How to input Chinese characters in gnome
Contents
Writing in Pinyin
Pinyin is the transcription of the spoken Chinese language in Latin characters. Each character has a tone which can be entered via the keyboard's various layers. E.g. on a German keyboard, buttons for ' and ` are available which allows to write the second (e.g. má) and fourth tone (e.g. mà). The first tone can be composed by holding <alt gr> + <shift> + <+> then the character (e.g. mā), the third by <alt gr> + <shift> + <ä> then the character (e.g. mǎ).
Fonts
Preferred modern font
Optional fonts
Legacy fonts
optionally also
using ibus
ibus is a DBus-based daemon which supports different input method modules (IMmodules) and integrates well with e.g. KDE 4, GNOME. The documentation can be found at I18n/ibus
using UIM
Install the packages uim libuim0 uim-common uim-gtk2.0 uim-prime uim-utils
- Exit from Package manager, close all windows
- restart gdm :
su cd /etc/init.d ./gdm restart
Setup
Start uim-pref-gtk (type this in a terminal window)

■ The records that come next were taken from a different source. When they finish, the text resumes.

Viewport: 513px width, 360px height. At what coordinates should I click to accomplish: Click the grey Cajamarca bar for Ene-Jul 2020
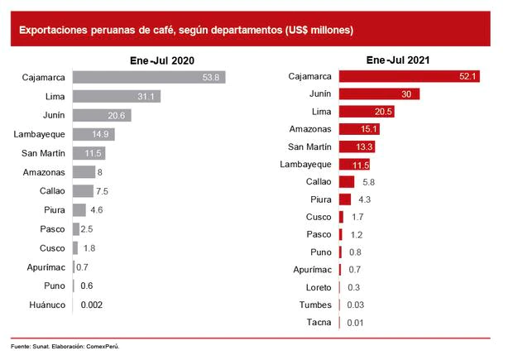coord(149,78)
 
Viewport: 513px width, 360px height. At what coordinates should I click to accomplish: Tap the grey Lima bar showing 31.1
coord(117,97)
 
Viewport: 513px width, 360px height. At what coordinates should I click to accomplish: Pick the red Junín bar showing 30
coord(379,94)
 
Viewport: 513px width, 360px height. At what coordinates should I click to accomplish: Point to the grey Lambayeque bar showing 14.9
coord(93,134)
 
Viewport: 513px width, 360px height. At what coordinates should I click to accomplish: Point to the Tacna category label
coord(319,322)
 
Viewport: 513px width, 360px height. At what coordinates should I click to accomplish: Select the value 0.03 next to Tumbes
coord(357,305)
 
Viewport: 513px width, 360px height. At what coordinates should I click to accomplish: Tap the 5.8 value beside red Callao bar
coord(367,182)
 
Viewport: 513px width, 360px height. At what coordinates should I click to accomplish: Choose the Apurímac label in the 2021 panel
coord(312,270)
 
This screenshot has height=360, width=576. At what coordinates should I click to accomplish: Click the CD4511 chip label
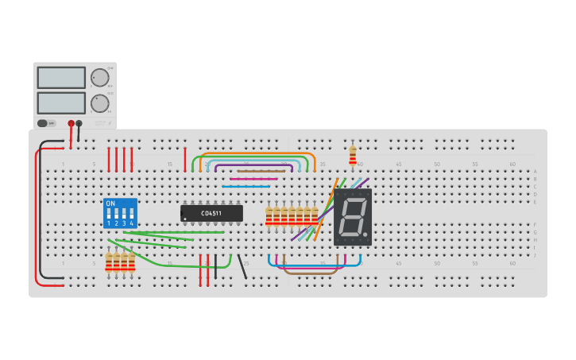tap(211, 213)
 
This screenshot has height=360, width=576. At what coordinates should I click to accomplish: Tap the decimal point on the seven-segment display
tap(365, 234)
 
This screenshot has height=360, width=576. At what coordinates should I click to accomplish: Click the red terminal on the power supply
tap(71, 124)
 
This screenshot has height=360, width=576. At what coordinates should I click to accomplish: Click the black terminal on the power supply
tap(79, 124)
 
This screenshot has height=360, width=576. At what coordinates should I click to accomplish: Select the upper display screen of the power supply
tap(61, 77)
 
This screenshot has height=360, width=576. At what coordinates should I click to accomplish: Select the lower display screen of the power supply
tap(61, 103)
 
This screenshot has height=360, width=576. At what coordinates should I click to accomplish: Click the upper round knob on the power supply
tap(99, 77)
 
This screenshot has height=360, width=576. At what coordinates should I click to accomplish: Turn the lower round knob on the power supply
tap(99, 103)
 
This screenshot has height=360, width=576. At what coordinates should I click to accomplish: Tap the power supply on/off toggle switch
tap(45, 123)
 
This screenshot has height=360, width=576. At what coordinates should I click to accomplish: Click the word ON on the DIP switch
tap(110, 204)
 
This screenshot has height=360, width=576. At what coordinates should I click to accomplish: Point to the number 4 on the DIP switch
tap(131, 223)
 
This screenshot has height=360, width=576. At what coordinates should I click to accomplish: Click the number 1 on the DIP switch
tap(109, 223)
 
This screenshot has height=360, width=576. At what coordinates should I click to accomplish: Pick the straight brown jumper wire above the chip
tap(261, 171)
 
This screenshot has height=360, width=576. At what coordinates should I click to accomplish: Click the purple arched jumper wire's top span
tap(253, 165)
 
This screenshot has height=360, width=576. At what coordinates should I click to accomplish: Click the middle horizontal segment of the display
tap(352, 216)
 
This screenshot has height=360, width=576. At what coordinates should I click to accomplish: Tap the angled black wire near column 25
tap(242, 266)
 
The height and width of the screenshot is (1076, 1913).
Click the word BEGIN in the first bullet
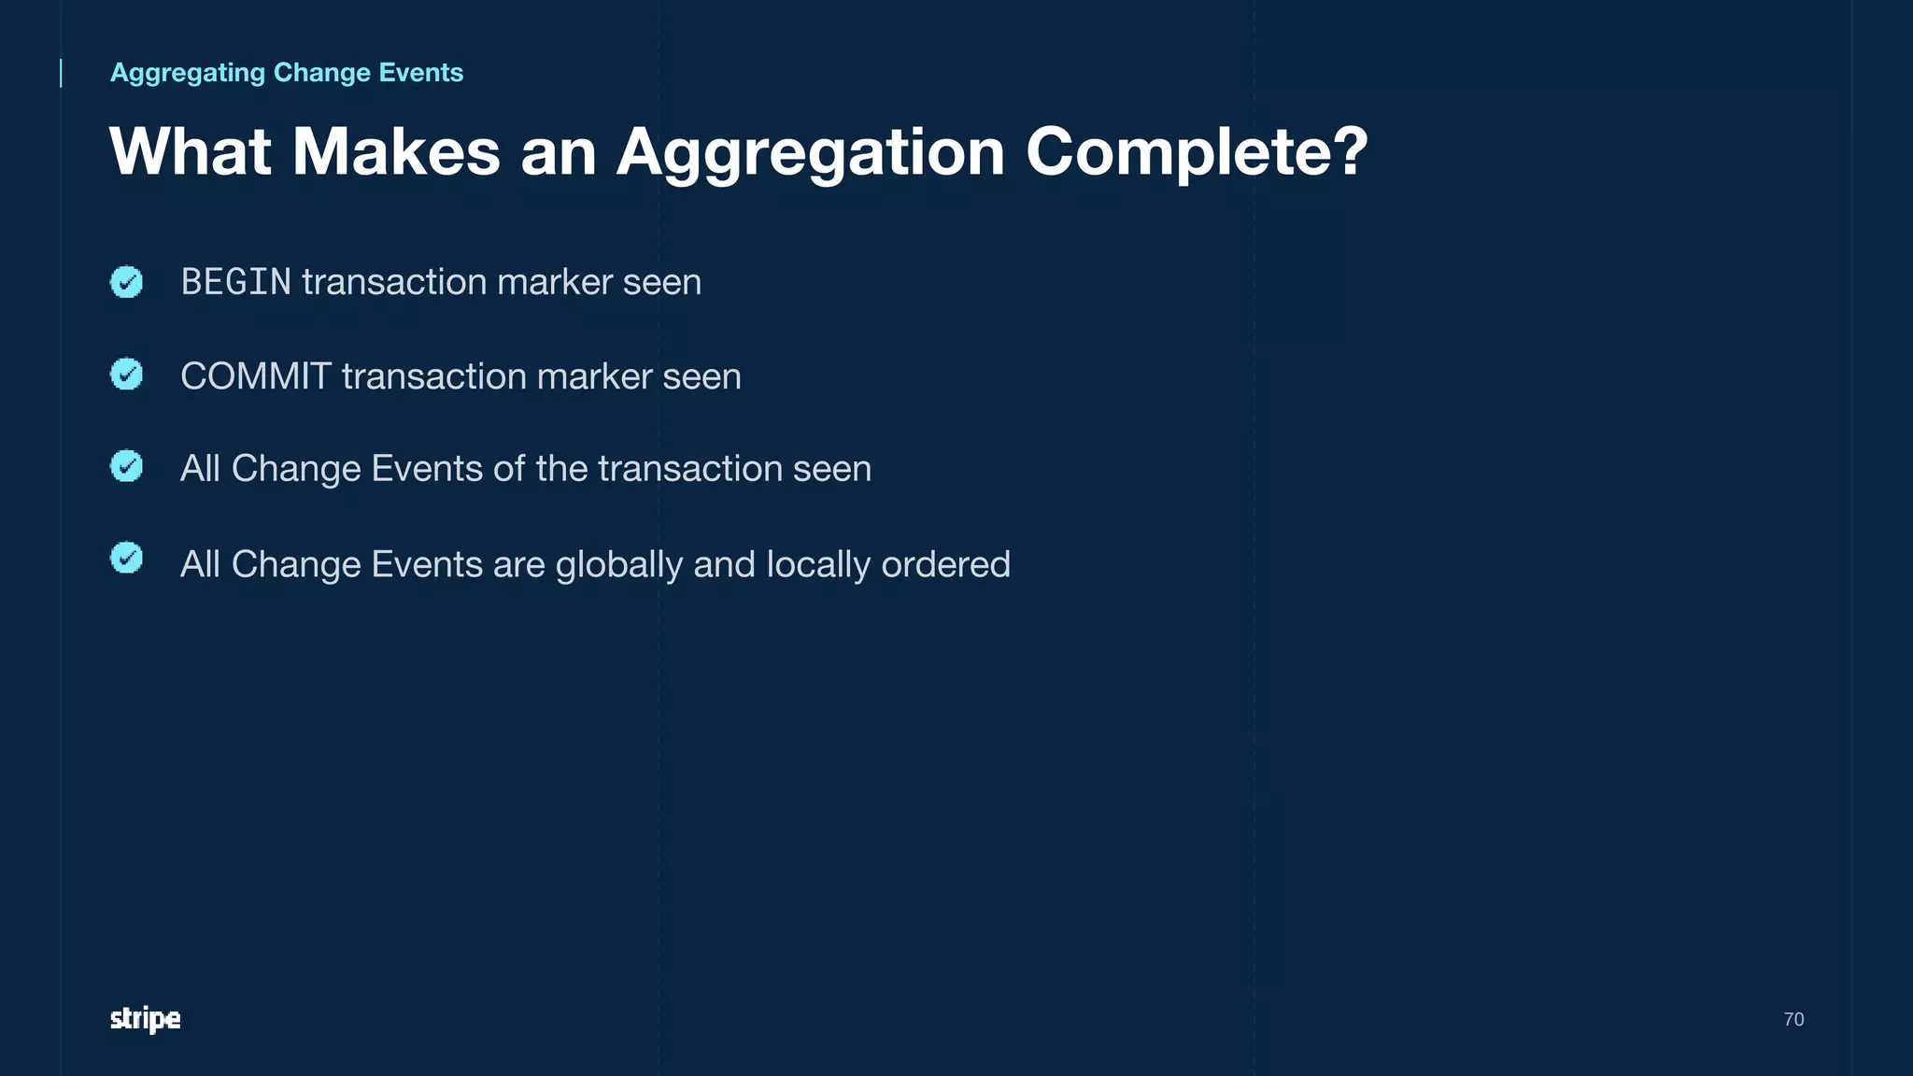click(235, 282)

change the setting for selection of chinese input from <Shift>-Space to <Ctrl>-Shift (<Alt>-Shift did not work)
Usage
Change over to chinese input with <ctrl>-Shift Select an alternate chinese character with <Ctrl>-N
To edit and enter Pinyin, add all vowels into the character palette: áéíóúàèìòùāēĩōūăĕĭŏŭǚ
using SCIM
Setup
Install the package scim
The file README.Debian in /usr/share/doc/scim contains the necessary documentation.
To convert pinyin into Chinese, also add scim-pinyin. Gnome-Users should also add scim-gtk2-immodule to make use of the the GTK IM (GTK input method).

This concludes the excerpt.